Per tutti, da considerare innocenti fino a un’eventuale sentenza di condanna irrevocabile, la Procura ha dichiarato chiuse le indagini. Ora spetta al gup di Santa Maria Capua Vetere decidere se disporre il rinvio a giudizio.

Il sistema parallelo che sfida regole e sorveglianza

CARINOLA (gt) – L’inchiesta della Procura di Santa Maria Capua Vetere sull’introduzione illecita di telefoni e sim nella casa circondariale di Carinola ‘Gian Battista Novelli’ non è un episodio isolato. Al contrario, si inserisce in un quadro più ampio: nelle carceri della Campania il rinvenimento di dispositivi vietati è diventato un fenomeno ricorrente, segnale di una piaga che sembra difficile da arginare. Le cronache regionali raccontano episodi ormai quasi ordinari.

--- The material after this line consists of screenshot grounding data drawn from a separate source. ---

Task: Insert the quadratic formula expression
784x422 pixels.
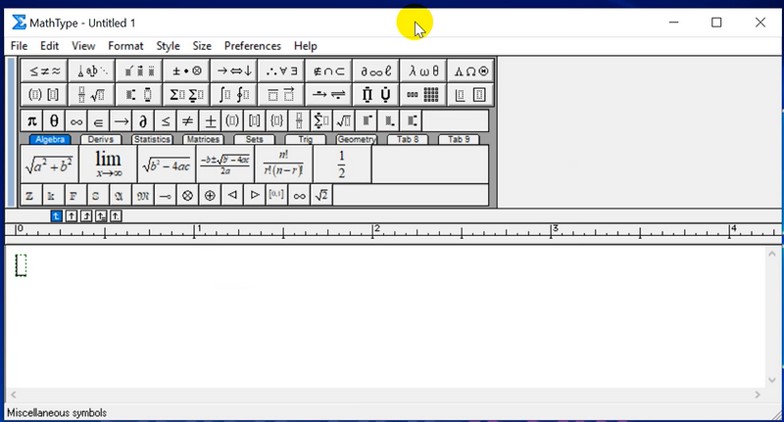Action: [225, 164]
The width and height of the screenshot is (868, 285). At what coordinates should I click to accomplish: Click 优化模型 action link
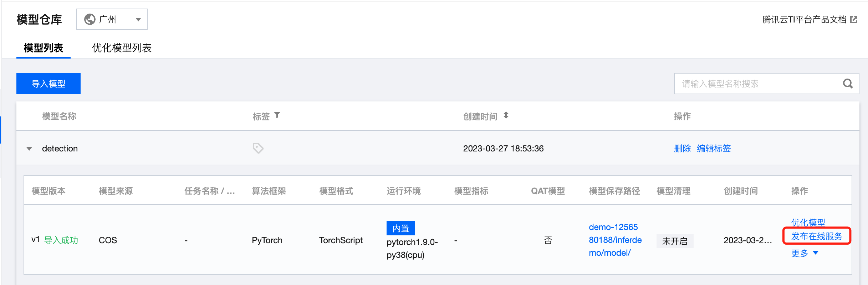[808, 223]
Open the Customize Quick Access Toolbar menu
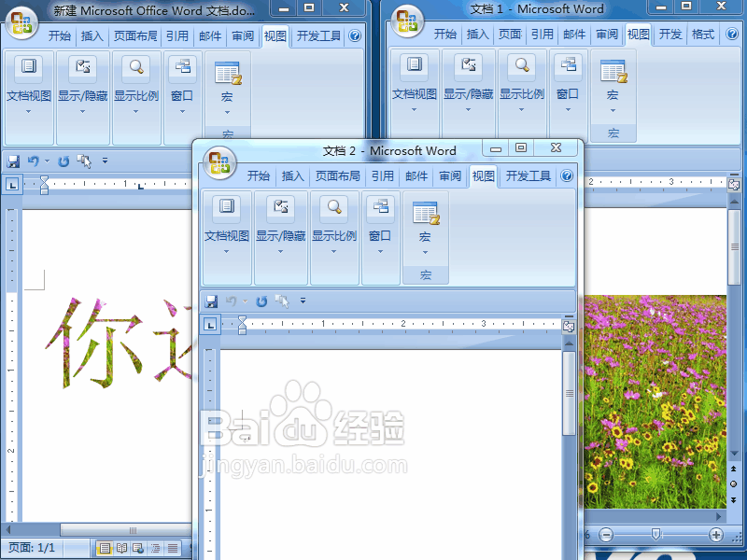The width and height of the screenshot is (747, 560). 302,301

La Procura sammaritana, guidata da Pierpaolo Bruni (nella foto), ha scelto di mettere questo nodo tra le priorità investigative. L’avviso di conclusione indagini che coinvolge 53 persone lo dimostra: non basta colpire singoli episodi, ma serve un’azione sistematica fatta di intercettazioni, sequestri, ricostruzione dei flussi di denaro e delle catene di comando che collegano il carcere con l’esterno.
La repressione, però, non risolve tutto. Spesso i cellulari vengono usati dai detenuti per mantenere i rapporti con le famiglie, al di là delle telefonate o dei colloqui autorizzati. Ma la stessa tecnologia clandestina diventa un’arma nelle mani della criminalità organizzata: serve a impartire ordini, gestire affari, controllare affiliati.

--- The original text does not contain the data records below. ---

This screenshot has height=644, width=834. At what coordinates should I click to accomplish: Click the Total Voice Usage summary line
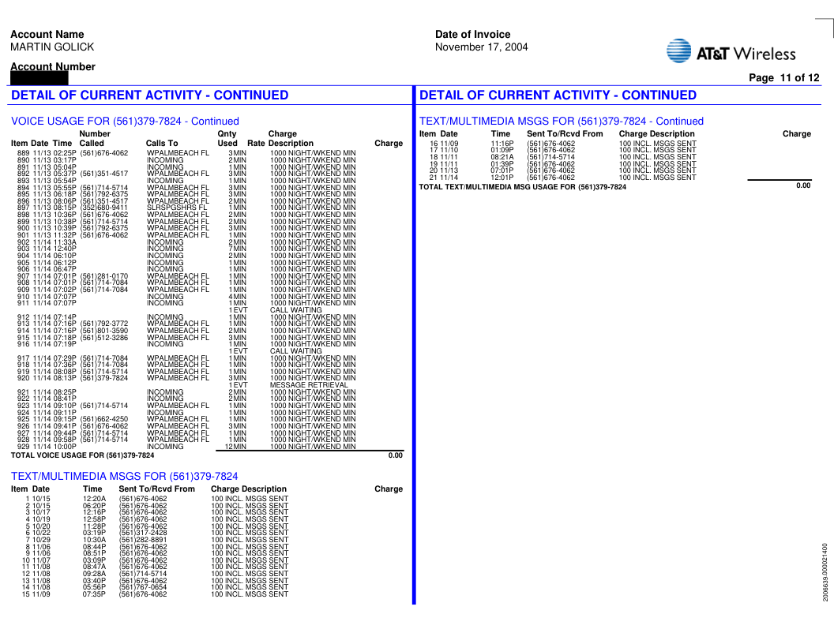point(83,455)
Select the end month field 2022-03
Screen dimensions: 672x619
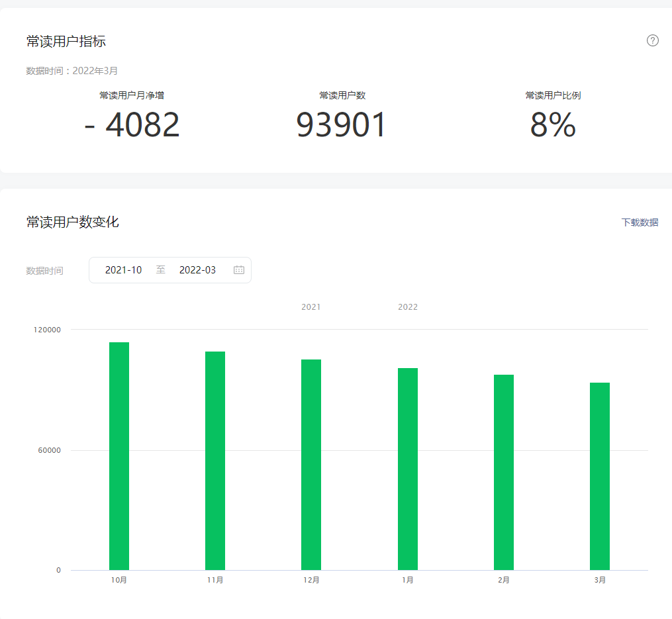(x=197, y=270)
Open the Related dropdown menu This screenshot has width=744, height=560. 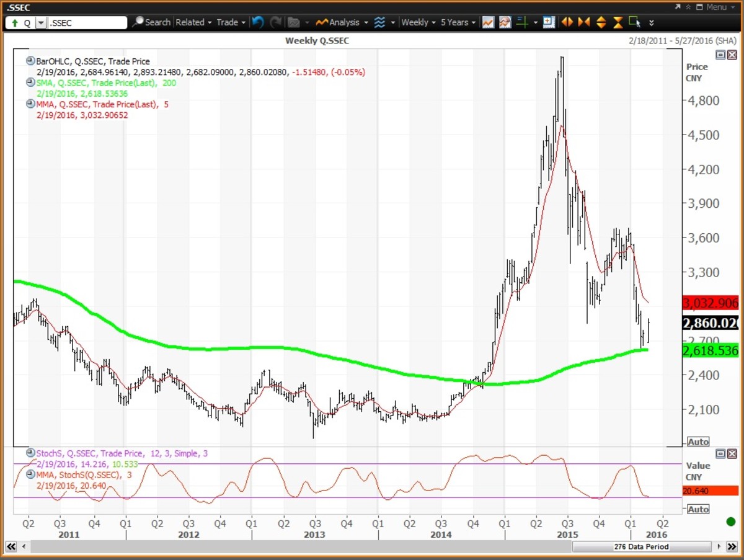(x=193, y=22)
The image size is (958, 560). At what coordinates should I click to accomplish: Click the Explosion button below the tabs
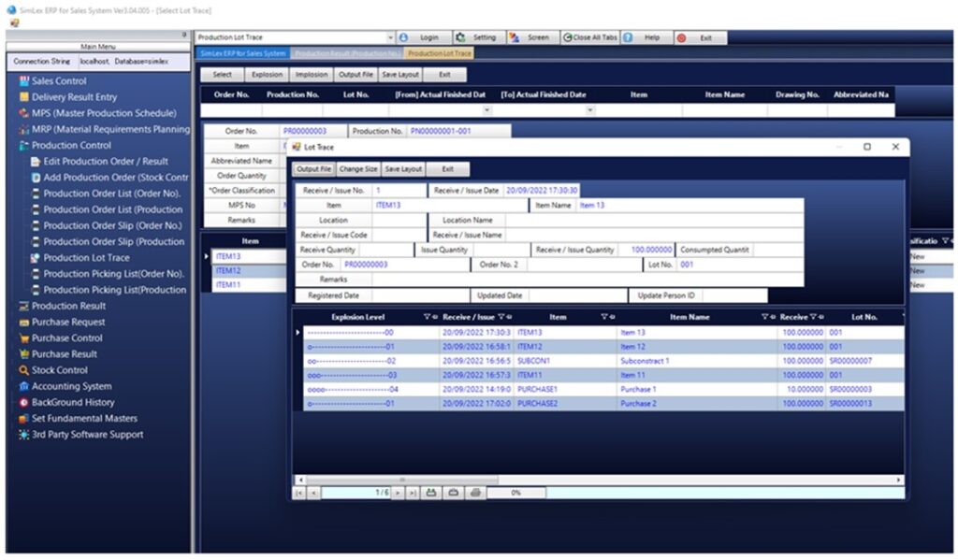267,74
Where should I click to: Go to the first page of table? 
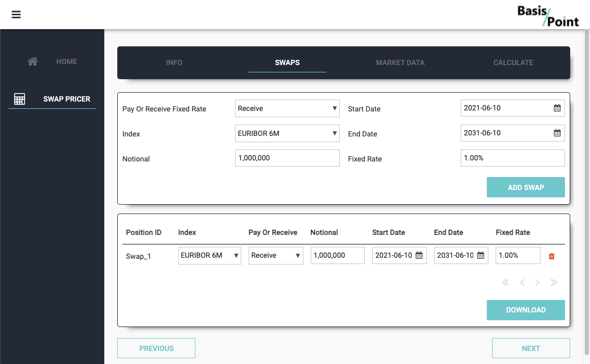pyautogui.click(x=505, y=283)
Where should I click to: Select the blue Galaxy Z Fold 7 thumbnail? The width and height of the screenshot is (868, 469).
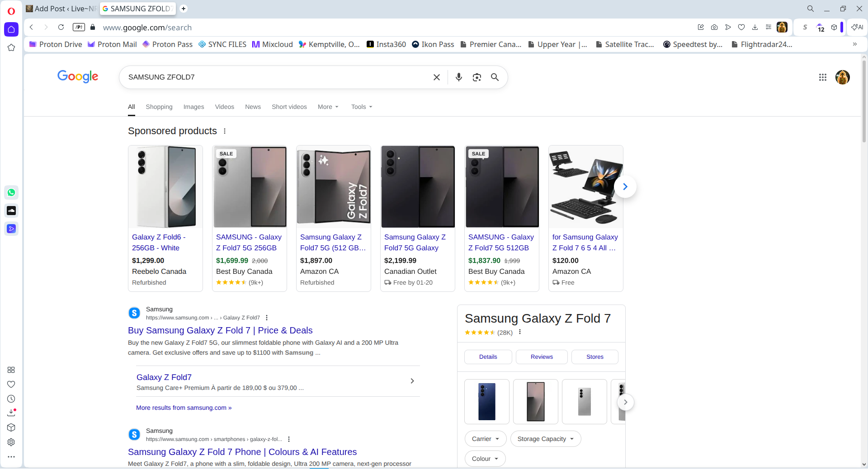(487, 402)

Il caso più inquietante resta quello di Gianluca Bidognetti che, dal carcere di Terni, avrebbe tentato di dirigere la cosca di appartenenza impartendo persino ordini di omicidio, poi non eseguiti per l’opposizione di alcuni complici.
Il rischio è evidente: senza misure efficaci, il carcere non solo perde la funzione di isolamento, ma si trasforma in un centro di comando. Per questo accanto all’azione della magistratura serve un sistema integrato: inibitori di segnale realmente funzionanti, scanner più sofisticati, controlli frequenti, personale penitenziario in numero adeguato e sanzioni severe per chi introduce i telefoni. Solo così sarà possibile ridurre un fenomeno che mina la sicurezza interna e la credibilità stessa dello Stato.